Your editor can personally attest to the rejuvenating powers of a company like Intel’s arrival in town. It’s not an exaggeration to say that Intel’s coming to Ireland in the 1980’s was a game-changer for the country’s economy, bringing not just jobs but positioning Ireland as a key player in the global tech and high-value manufacturing sectors. While even in Ireland job cuts are currently being discussed as Intel re-groups, the overall ripple effect of the company’s presence over the years has been long-lasting and absolutely fundamental to Ireland’s prosperity.
Intel is no longer the dominating global powerhouse it was in the 1980’s and 90’s, and is now facing serious competition from both the US and Asia. Not surprisingly it has little to fear from European competitors, but it has a hard path ahead. The danger, from a real estate perspective, is that Intel’s decision could add to a general loss of confidence in Germany’s ability to attract and support large-scale foreign direct investment. This would have a spin-off effect in delaying real estate transactions, with buyers and sellers taking a further “wait-and-see” approach. This is not what we need, at all.
Just a few years ago we reported in REFIRE on the annual study by brokers Lübke and Kelber on Germany’s ‘hidden champions’ – cities that had inverse location risks and outstanding prospects for landlords based on factors such as population growth, socio-economic condition, the local housing market and current rental and purchase prices. For several years, Wolfsburg topped the list. As recently as 2022 Wolfsburg again topped the rankings of German’s most Sustainable Cities in an ImmoScout24/WirtschaftsWoche survey. Given the large-scale threatened layoffs by the city’s largest employer Volkswagen, will we soon be expecting to see changes at the top of these rankings? We wonder.
The truth is that the overall economic and industrial climate plays a decisive role in investors’ readiness to pay premium prices for property assets. We know that for the next few years we’ll all be busy with energy-efficient building retrofits and long-term logistics sustainability. Real estate investors will have to see clearly why all this makes economic sense to them, and why they should persist in looking for decent returns in the sector. They have many less risky options now as to where to put their money.
The giant ship that is the German economy can take a long time to turn around.
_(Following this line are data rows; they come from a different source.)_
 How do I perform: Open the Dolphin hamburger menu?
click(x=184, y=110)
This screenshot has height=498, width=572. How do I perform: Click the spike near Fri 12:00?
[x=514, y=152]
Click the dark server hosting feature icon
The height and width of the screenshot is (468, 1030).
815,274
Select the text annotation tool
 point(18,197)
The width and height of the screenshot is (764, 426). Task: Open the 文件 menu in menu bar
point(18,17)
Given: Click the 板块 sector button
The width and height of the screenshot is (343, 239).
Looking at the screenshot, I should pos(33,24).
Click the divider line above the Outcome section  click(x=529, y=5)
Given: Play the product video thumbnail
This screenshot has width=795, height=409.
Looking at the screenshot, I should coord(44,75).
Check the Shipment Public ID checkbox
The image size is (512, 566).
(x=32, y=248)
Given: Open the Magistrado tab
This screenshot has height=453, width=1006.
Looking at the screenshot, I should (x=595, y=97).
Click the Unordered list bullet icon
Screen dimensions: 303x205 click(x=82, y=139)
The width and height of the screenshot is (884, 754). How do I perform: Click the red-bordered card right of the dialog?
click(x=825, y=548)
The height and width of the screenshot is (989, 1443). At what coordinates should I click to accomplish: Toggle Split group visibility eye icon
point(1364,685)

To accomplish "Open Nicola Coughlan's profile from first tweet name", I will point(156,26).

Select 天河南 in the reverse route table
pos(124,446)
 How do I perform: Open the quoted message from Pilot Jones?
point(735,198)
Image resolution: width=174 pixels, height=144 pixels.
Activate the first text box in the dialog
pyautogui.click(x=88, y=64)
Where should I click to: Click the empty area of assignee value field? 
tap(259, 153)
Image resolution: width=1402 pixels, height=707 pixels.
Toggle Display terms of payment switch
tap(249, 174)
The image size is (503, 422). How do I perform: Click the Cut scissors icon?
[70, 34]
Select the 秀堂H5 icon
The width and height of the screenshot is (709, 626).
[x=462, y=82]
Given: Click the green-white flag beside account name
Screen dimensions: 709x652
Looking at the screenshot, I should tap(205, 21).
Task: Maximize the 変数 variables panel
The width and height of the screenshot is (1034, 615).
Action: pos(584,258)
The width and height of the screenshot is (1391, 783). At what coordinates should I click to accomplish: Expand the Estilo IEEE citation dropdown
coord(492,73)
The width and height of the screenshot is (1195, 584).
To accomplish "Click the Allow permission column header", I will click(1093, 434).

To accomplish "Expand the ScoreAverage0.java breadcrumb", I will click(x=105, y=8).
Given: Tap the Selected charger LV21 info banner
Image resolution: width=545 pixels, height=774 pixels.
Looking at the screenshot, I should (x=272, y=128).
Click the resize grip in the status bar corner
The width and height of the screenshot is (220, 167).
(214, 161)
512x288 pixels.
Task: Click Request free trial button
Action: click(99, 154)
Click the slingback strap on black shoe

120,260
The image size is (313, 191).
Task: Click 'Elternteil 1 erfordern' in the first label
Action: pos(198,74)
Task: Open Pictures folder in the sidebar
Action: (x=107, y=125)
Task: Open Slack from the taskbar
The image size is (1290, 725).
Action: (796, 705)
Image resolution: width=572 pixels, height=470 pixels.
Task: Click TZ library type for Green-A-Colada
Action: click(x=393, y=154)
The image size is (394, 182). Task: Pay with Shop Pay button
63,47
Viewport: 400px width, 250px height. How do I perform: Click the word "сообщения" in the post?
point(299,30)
It desperately needs to regain competitiveness – with cutting-edge technology, a pro-business public sector, adaptable work-forces, and realistic climate goals. If that’s too difficult to overcome, foreign investors too will take their plentiful money elsewhere and let Germany sort out its own problems.
It would be very welcoming if the Expo REAL provides a genuine fresh impulse to get transactions moving again, and fosters real progress between buyers and sellers in bringing them closer to accepting current - admittedly harsh - business realities.